As noted above, it is common to set zi as a binary variable, but relaxing that constraint, as done here, achieves the same “flux diversification” effect desired [27]. Minimizing the sum of fluxes for L and M is not the same as minimizing the number of reactions in L and M, but it allows us a linear formulation of the problem without negatively influencing the final solution in terms of quality. Overall, with these features, we avoid a mixed binary formulation, harder to solve because of the integrality constraints on some of the variables [32].

Since we have split the reversible reactions into two irreversible steps, but have added no constraint guaranteeing that only one of them is active at a time, solving this problem (Eq 6 subject to Eqs 15) will give us a solution where all forward and backward steps from reversible reactions in H are active, even if their net flux (vfvb) is zero. Note that this does not occur with reversible reactions in L or M, because minimizing the sum of fluxes already enforces the usage of reversible reactions, if necessary, only in one direction.

This issue is illustrated in Fig 1. Fig 1A shows an example reference metabolic network, including the classification of reactions as H, M or L. Fig 1B shows the resulting solution once the linear program defined by Eq 6 subject to Eqs 15 is solved. It can be observed that the solution certainly produces biomass via reactions 2 (M), 3 (H), 5 (H) and 17 (H). In addition, it activates two cycles with net flux equal to zero, namely the first one involving reactions 4 (H) and 14 (H) and the second one involving reactions 9 (H) and 15 (H). The presence of these spurious cycles is a consequence of the non-binary formulation proposed above, which requires an iterative procedure that disentangles whether (or not) these reversible reactions in H can be included in the reconstruction in combination with other reactions.

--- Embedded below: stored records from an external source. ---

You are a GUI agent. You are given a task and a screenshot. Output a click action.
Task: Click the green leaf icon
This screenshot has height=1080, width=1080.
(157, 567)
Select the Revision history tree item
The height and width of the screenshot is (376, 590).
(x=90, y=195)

Fig 1. Illustration of the issue of spurious cycles of reversible reactions from the H set appearing in our linear programming formulation.

Fig 1

A) Example reference metabolic network with a 3-level classification of reactions. It involves ten reactions plus the biomass reaction. Reversible fluxes are split into two non-negative steps. Backward reactions are shown in dashed line. Reactions 3, 4, 5, 7 and 9 are classified as H; reactions 2, 8 and 10 as M; and reactions 1 and 6 as L. B) Solution obtained when solving the linear program defined by Eq 6 subject to Eqs 15. Thicker arcs represent active reactions, cycles involving the forward and backward steps of a reversible reaction in H are represented with thinner lines and inactive reactions are colored in light grey.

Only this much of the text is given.